Ten traffic incidents were accurately predicted at a rate of 91.57% in time zone 3. However, the accuracy rate dropped to 82.35% in time zone 4, which corresponds to the early morning hours with relatively little traffic. This suggests that the prediction success decreases due to the scarcity of traffic events during this period. Compared to other time intervals, the success rate of learning from traffic events is relatively low during the fourth hour.

5. Conclusions

This study demonstrates the effectiveness of a geohash-based prediction model in estimating the locations of traffic incidents. The algorithms produced accurate and dependable estimations of incident locations. The suggested algorithm for predicting traffic incidents achieved a substantial accuracy rate of 90.81%. The use of geohash areas, combined with the consideration of all variables affecting traffic events, greatly influenced the success of the model. Analysis of geohash areas revealed that machine learning algorithms achieved remarkable success in predicting traffic incident locations through the use of geohash-area-based geographical data.
RF, SVM, and k-NN are generally more complex and flexible models. RF works as an ensemble learning method. In this case, it involves creating a strong learner by using multiple weak learners (DT). Ensemble learning increases overall performance by combining different learning strategies. A single tree model such as DT may overfit the training data, leading to overfitting. RF is more resistant to overfitting because it trains trees with random samples and features. For this reason, it gave the best results. SVM and k-NN are generally more flexible and powerful in terms of feature selection. This allows the model to make better use of important features in the dataset.
The prediction model enables dynamic geohash-based predictions. It captures real-time data, allowing for dynamic prediction of traffic incident scenes.
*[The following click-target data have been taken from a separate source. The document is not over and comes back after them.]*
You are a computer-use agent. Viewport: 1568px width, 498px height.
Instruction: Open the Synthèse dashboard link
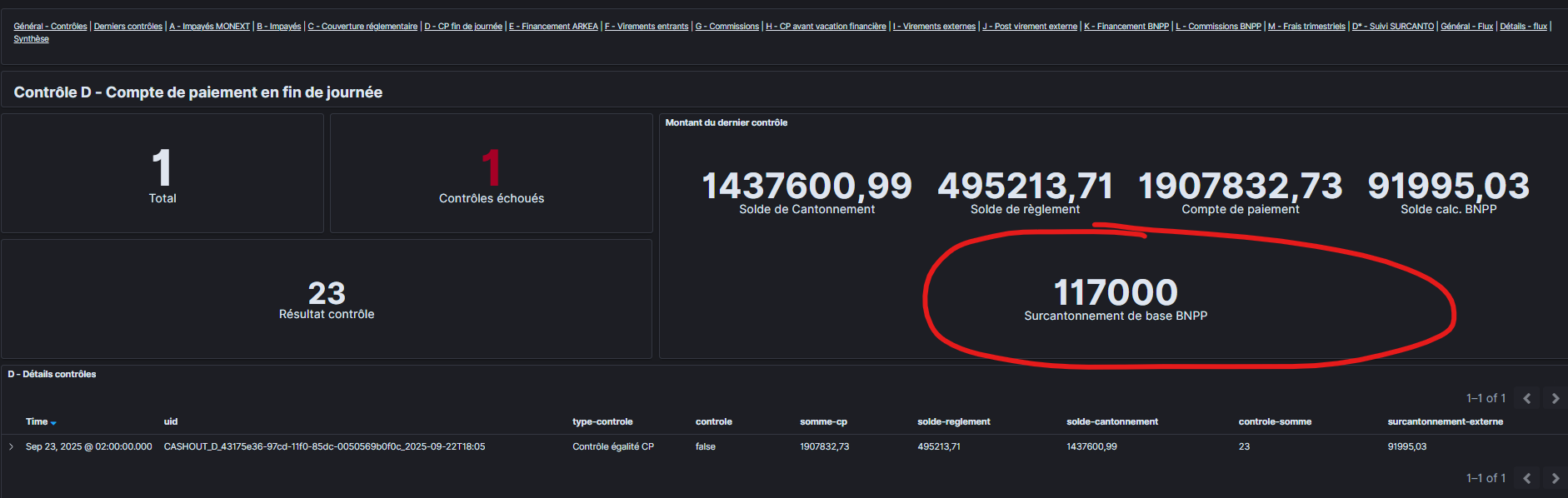(31, 39)
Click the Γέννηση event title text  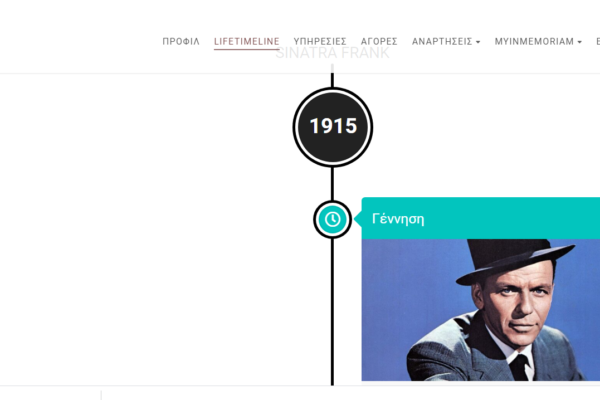[398, 219]
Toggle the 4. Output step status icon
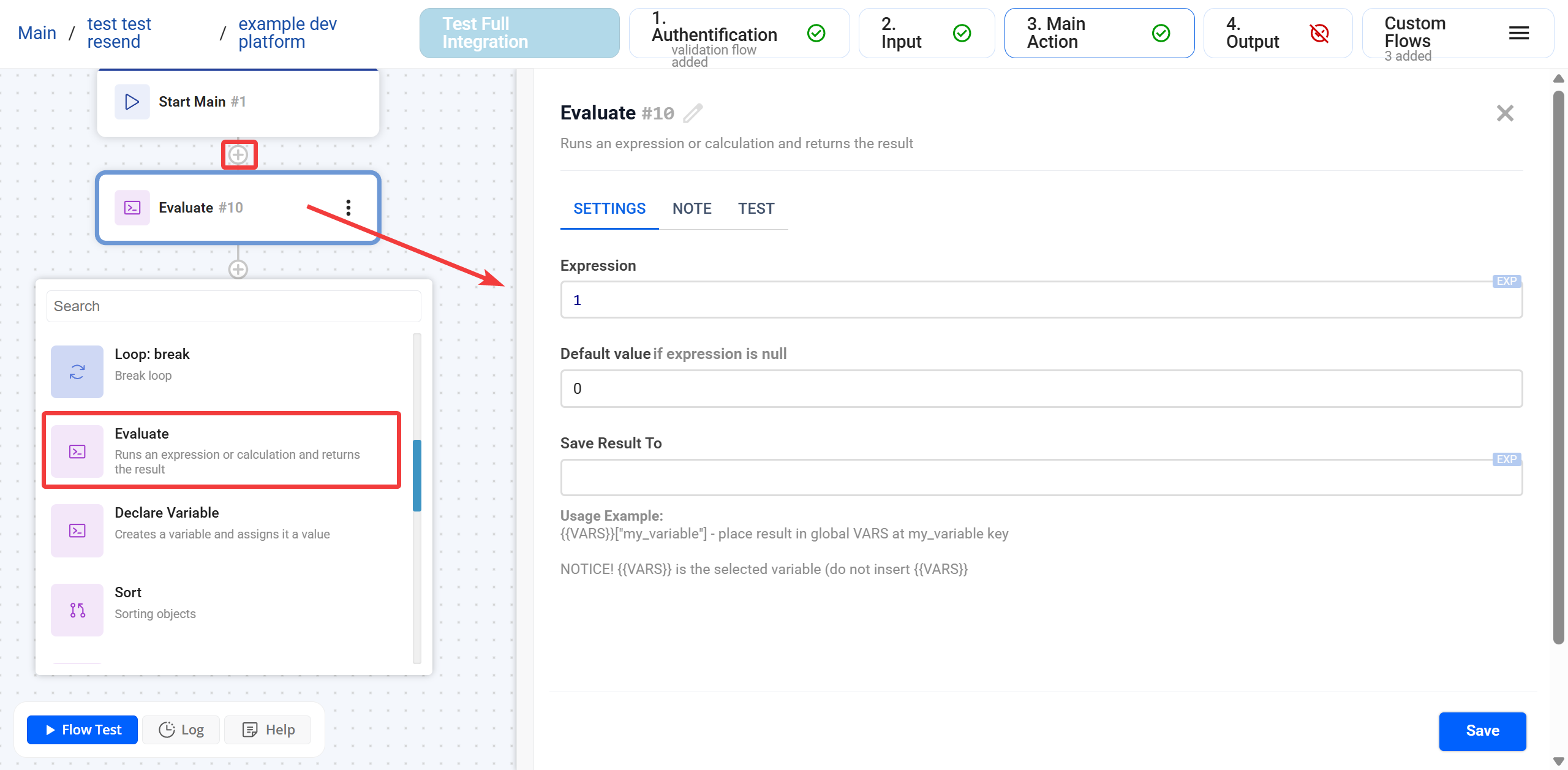Viewport: 1568px width, 770px height. (x=1319, y=33)
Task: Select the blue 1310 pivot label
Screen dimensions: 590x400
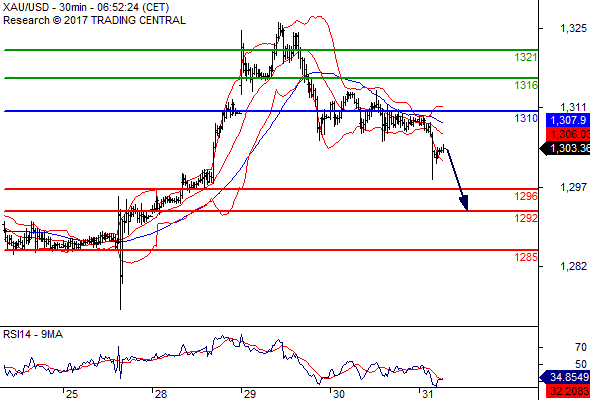Action: point(526,119)
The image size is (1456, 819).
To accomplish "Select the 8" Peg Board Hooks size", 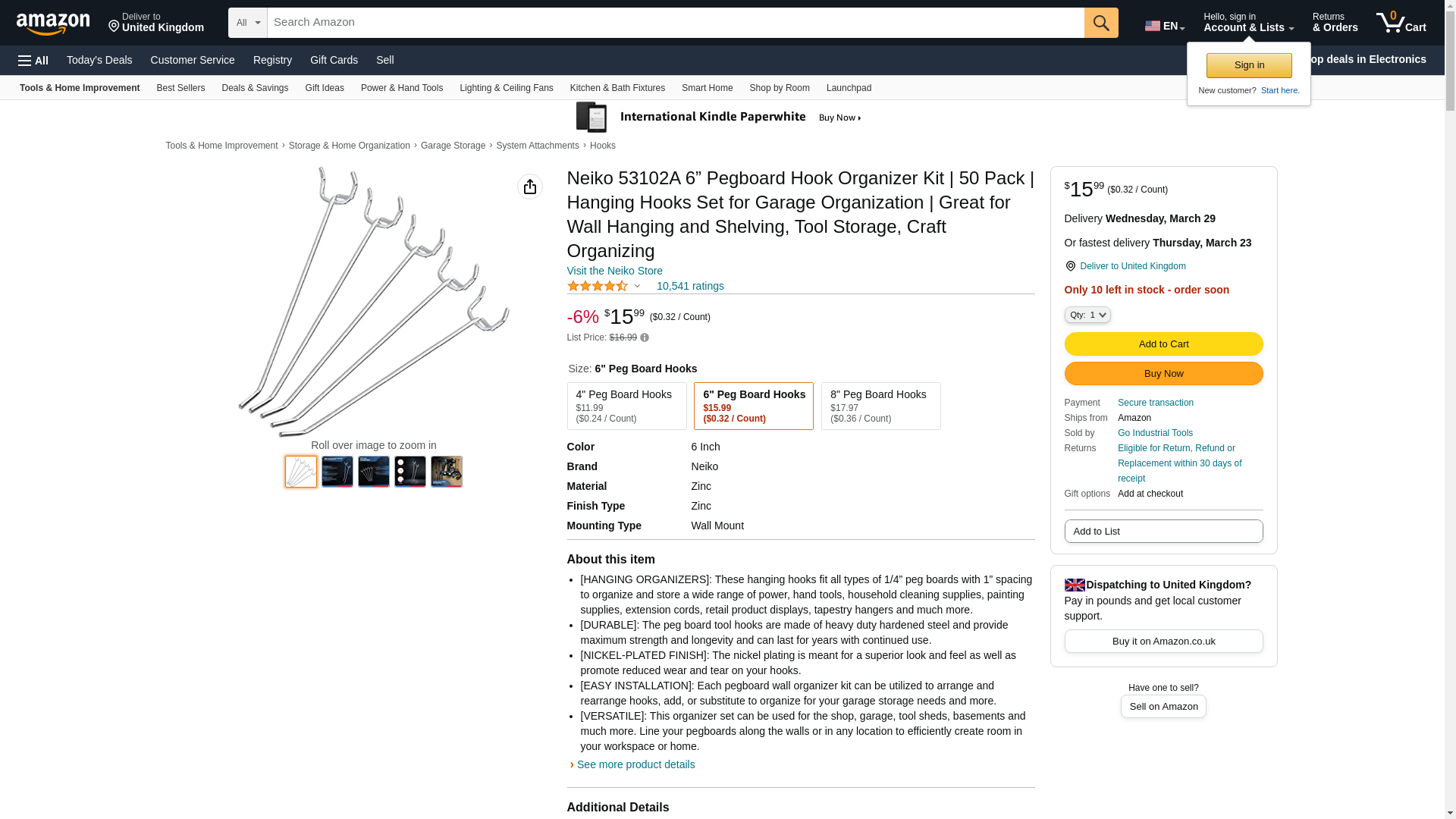I will pos(880,406).
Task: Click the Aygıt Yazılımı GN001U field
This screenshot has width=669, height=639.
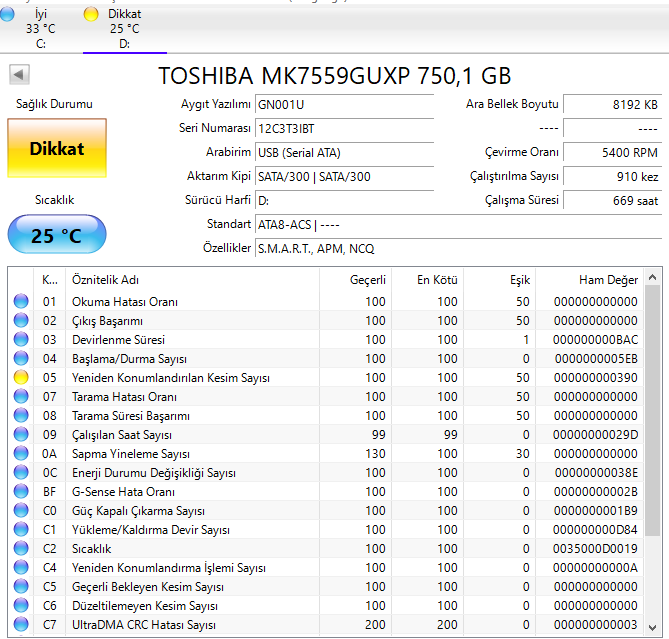Action: click(x=344, y=104)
Taking into account different time zones is also significant for the model’s ability to quickly adapt to traffic situations. The study’s findings indicate that precise analysis of geographic data, coupled with efficient utilization of geohash-based machine learning algorithms, can substantially aid in forming strategies to mitigate adverse consequences of traffic incidents. These results extend fresh insights to traffic managers and emergency responders on more effective management of traffic incidents to enhance the safety of drivers.
The model’s ability to successfully forecast can be used for automatic alerts and emergency management when integrated into traffic management systems. For example, when high probabilities of traffic incidents are detected in a given area, the system can automatically send alerts and mobilize emergency teams. Predicted traffic incident locations give traffic managers the chance to respond to incidents in advance. In this case, it can help traffic management systems utilize their resources more effectively and better plan emergency responses.
If real-time data from various variables, which may impact traffic accidents and incidents involving cities, traffic conditions, vehicles, and people, are incorporated into the model along with the flow of real-time data collected from various institutions’ databases, traffic events that are likely to occur within specific time frames can be predicted with high accuracy rates, apart from the 74 variables already included in the model. This can significantly improve traffic management and safety by optimizing traffic flow within cities and reducing adverse effects caused by traffic incidents. The prediction model will assist traffic supervisors and emergency response teams in precisely intervening at crucial sites and efficiently managing personnel during traffic incidents.

5.1. Limitations

This study has some limitations. Firstly, it focuses only on a specific region of Istanbul, namely Beylikduzu-Bakirkoy, which may limit the generalizability of the results. Secondly, it uses data from a specific time period covering a period of 16 months. Including a longer time frame may provide a more comprehensive analysis. Thirdly, the use of geohash fields is associated with a certain level of geographical precision.
When considering smaller geographical areas, forecasting success may be more challenging, but it can lead to more precise area estimation. On the other hand, if larger geographical areas are taken into account using geohash codes, prediction success may increase, but location accuracy may decrease. Additionally, the study’s model selection and evaluation metrics are based on a specific preference. These results could have been different if a specific algorithm or metric had been chosen.

5.2. Future Research

This study focuses on a specific geographical region. Future research could assess the effectiveness of a similar model in different cities, regions, or countries. Examining the impact of various geographical conditions, cultural factors, and traffic regulations can provide a more comprehensive understanding of the model’s general applicability. Additionally, comparing changes in traffic incident locations over time with ongoing traffic incidents in that area can be useful. Periodic factors should be analyzed in addition to feature selection to comprehensively address the factors affecting traffic incidents.
Our study introduced an innovative approach based on geohash, utilizing ArcGIS and machine learning algorithms. Future research could develop a more comprehensive approach by integrating different variables and various data sources not included in the current study into the model. In addition to the research conducted, gathering and consolidating real-time data from the various analyzed regions could potentially lead to significant advancements in future studies. This approach provides the advantage of predicting traffic incidents instantaneously, thus allowing for a swift response by emergency response teams.

Author Contributions

Conceptualization, M.U.; methodology, M.U.; software, M.U.; validation, Y.S.T. and M.U.; formal analysis, M.U.; investigation, M.U.; resources, E.K.; data curation, M.U. and Y.S.T.; writing—original draft preparation, M.U.; writing—review and editing, Y.S.T.; visualization, M.U. and Y.S.T.; supervision, M.U. and Y.S.T.; project administration, Y.S.T. and E.K. All authors have read and agreed to the published version of the manuscript.

Funding

This research received no external funding.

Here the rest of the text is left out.